• Work to complete
Would you retype the lines from the one that holds "Click the How to use heading" to the final line of the entries below, both ends included and exactly as written, but without pictures?

• Records for this exercise
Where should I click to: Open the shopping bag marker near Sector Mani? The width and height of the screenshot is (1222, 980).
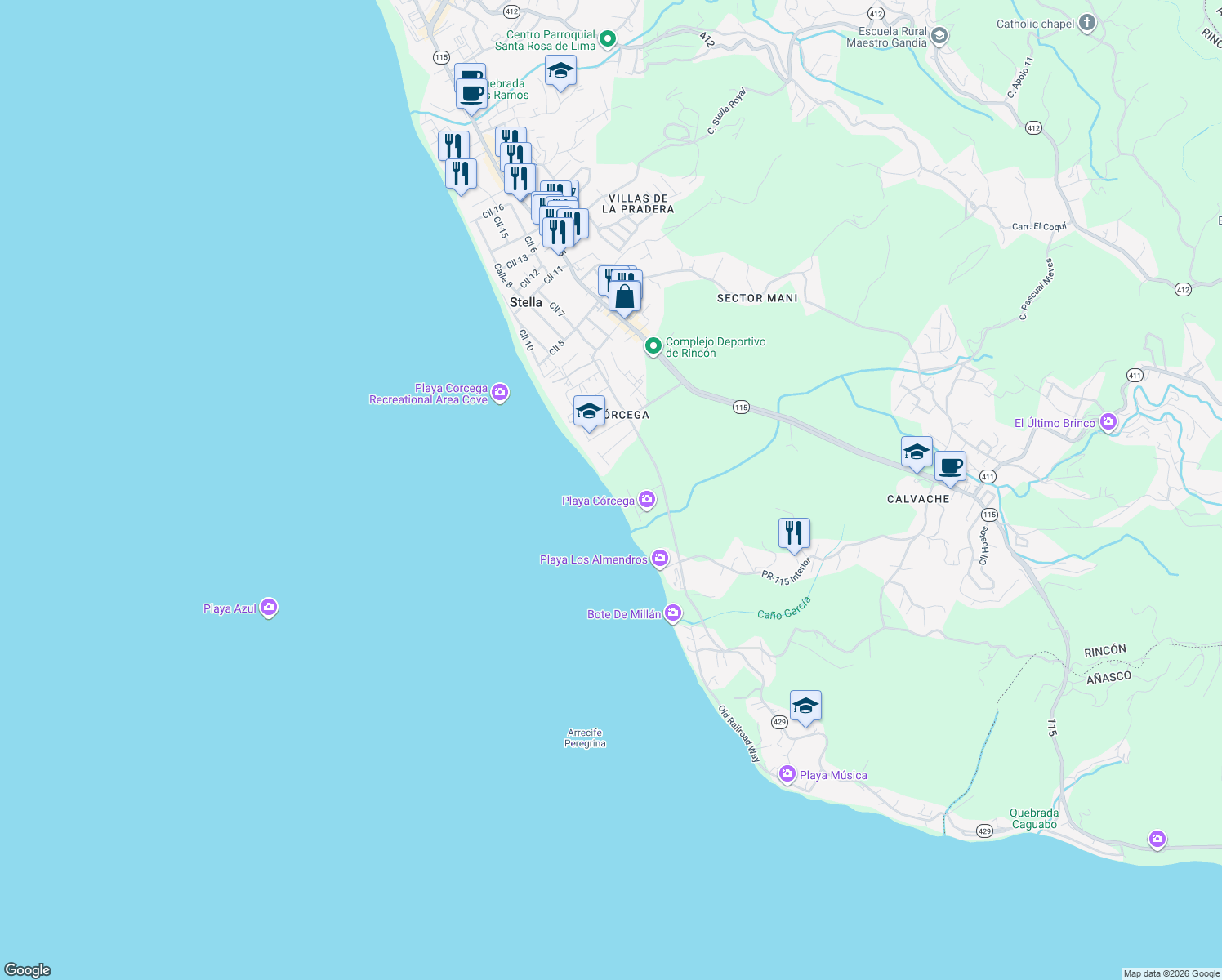click(x=625, y=296)
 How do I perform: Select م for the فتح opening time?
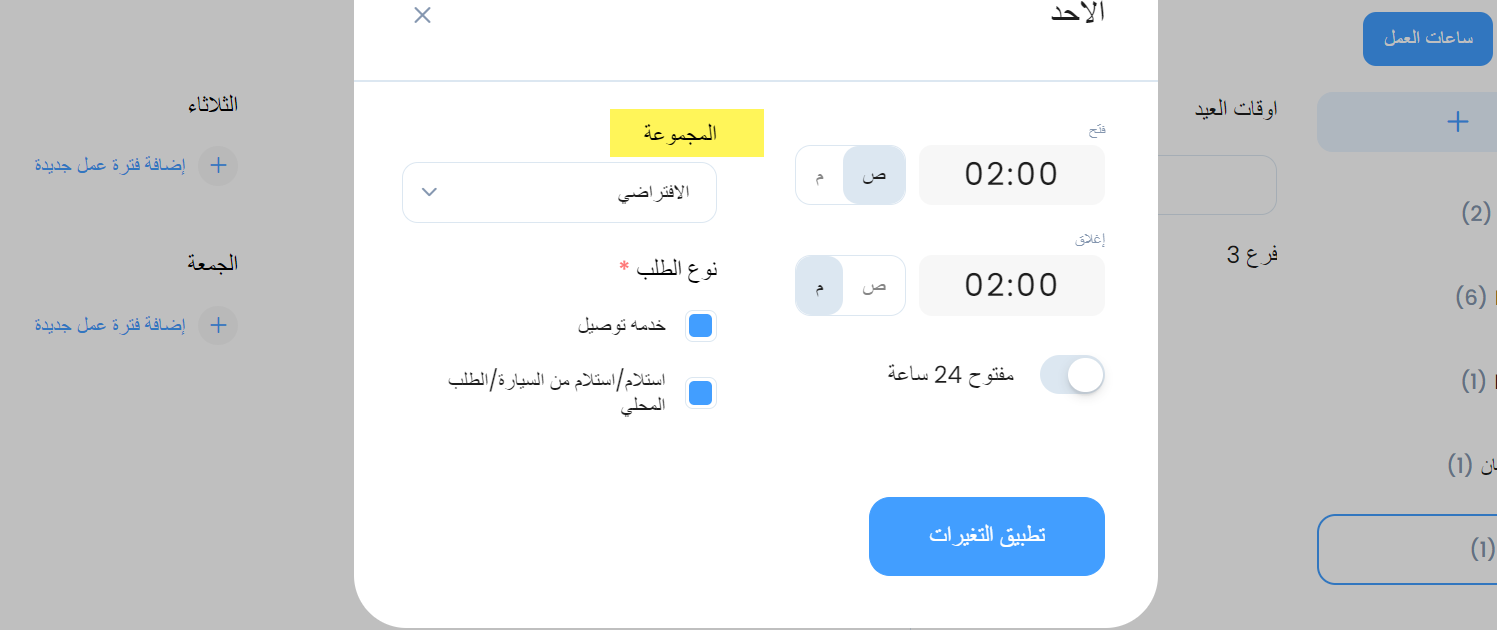(x=820, y=175)
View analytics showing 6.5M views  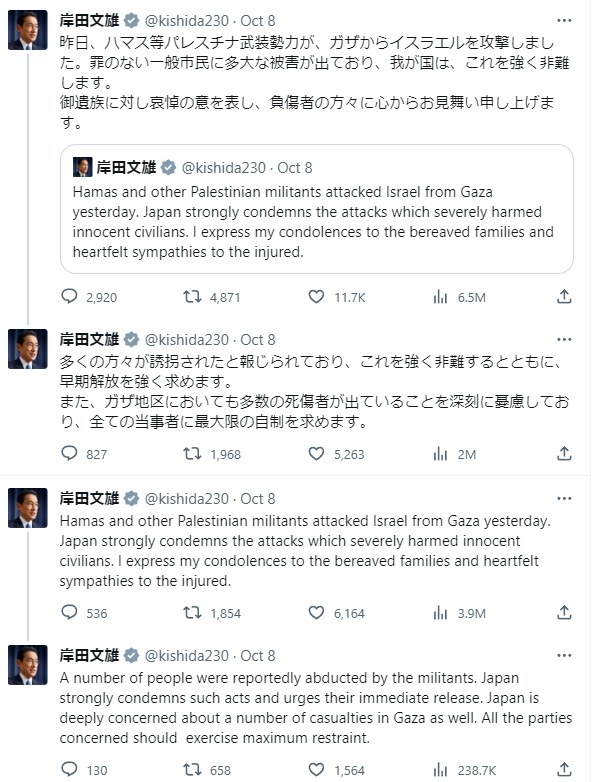click(x=440, y=297)
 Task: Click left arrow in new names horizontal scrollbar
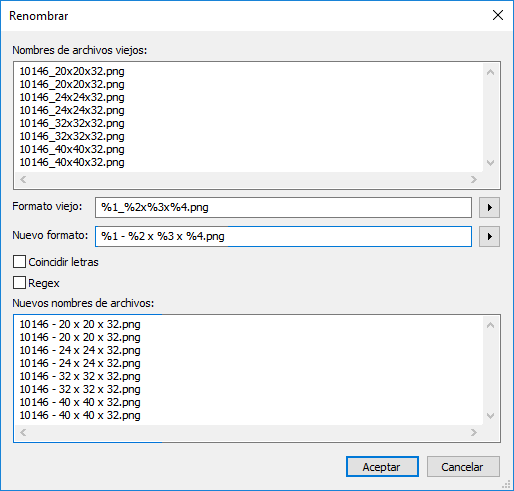[23, 432]
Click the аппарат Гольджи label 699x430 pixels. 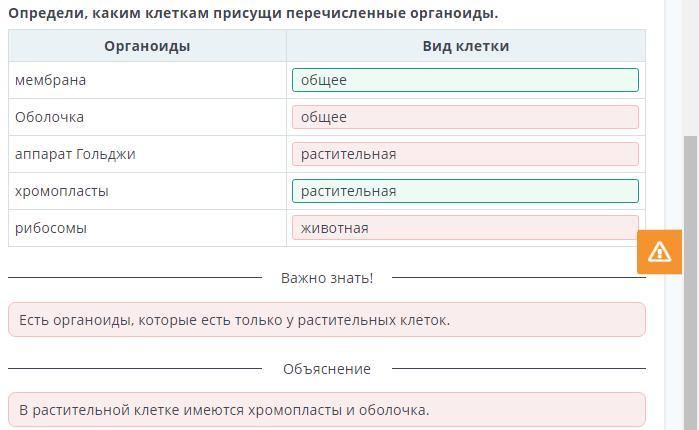pos(75,154)
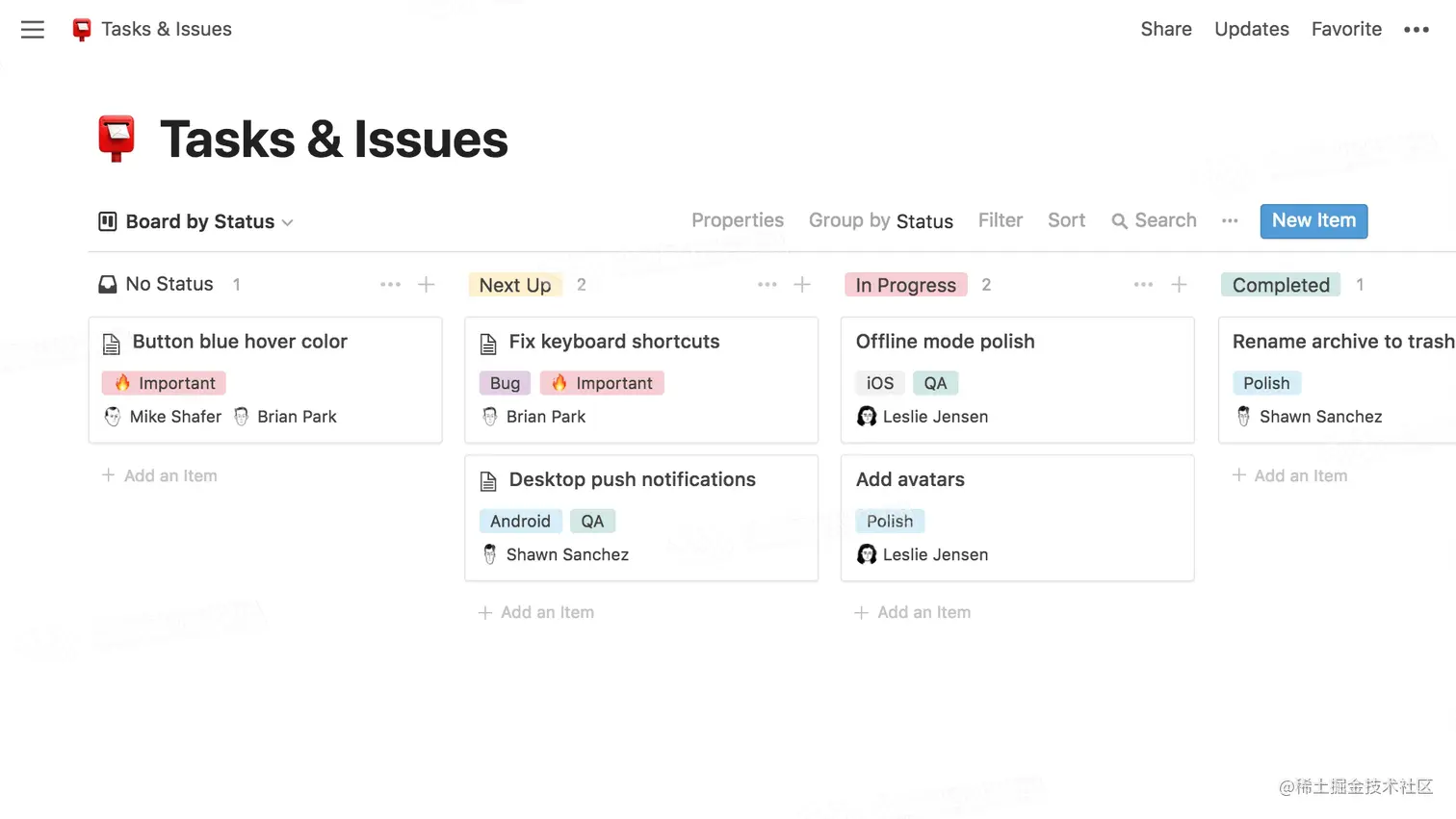Click the page options three-dot icon

1416,30
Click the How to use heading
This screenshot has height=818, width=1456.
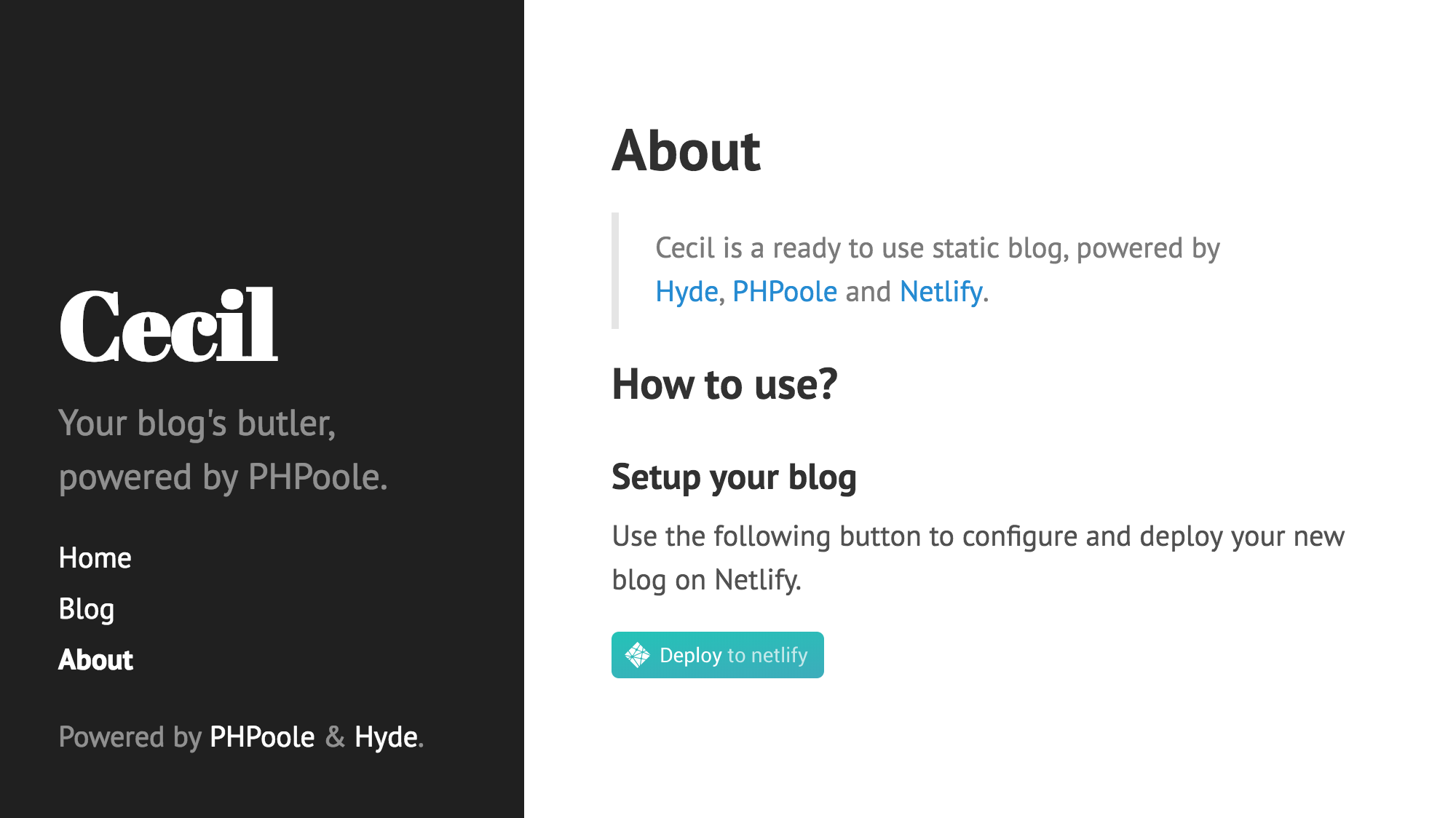point(725,385)
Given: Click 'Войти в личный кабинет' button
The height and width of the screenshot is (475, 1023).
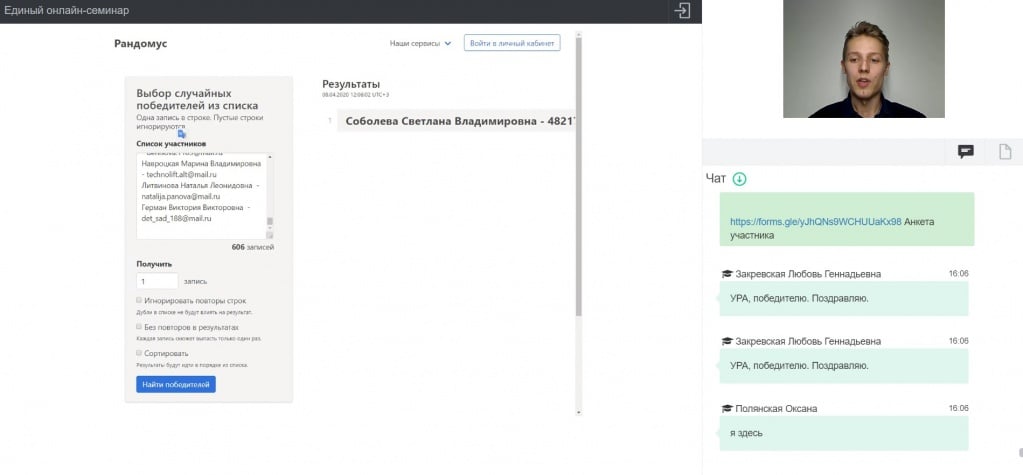Looking at the screenshot, I should click(511, 44).
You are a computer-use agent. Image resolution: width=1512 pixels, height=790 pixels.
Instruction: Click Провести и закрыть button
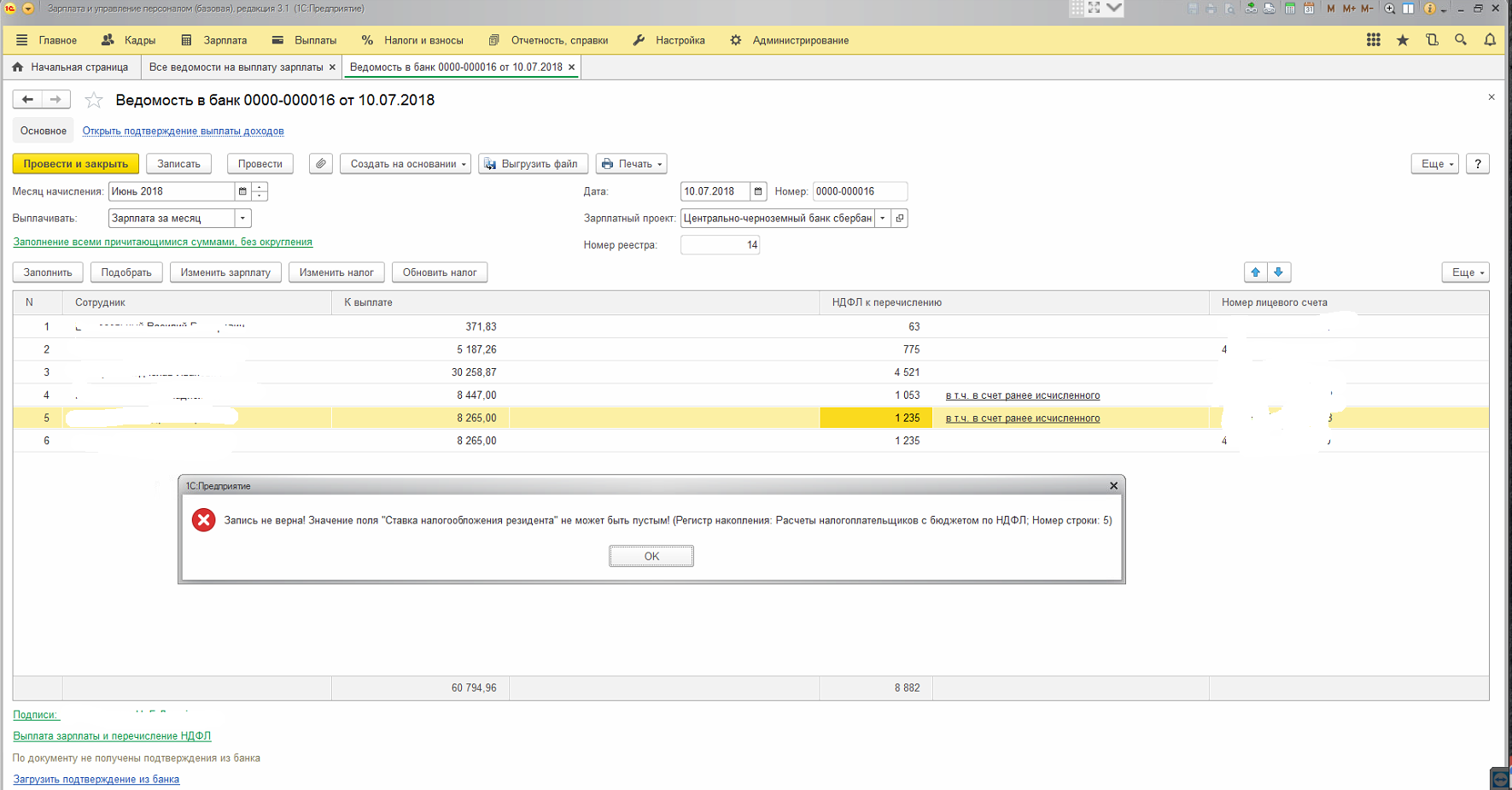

• Result
Click the How to use heading
This screenshot has height=818, width=1456.
point(725,385)
Given: Click 'Войти в личный кабинет' button
The height and width of the screenshot is (475, 1023).
Looking at the screenshot, I should click(511, 44).
You are a computer-use agent. Image resolution: width=1512 pixels, height=790 pixels.
Instruction: Click Провести и закрыть button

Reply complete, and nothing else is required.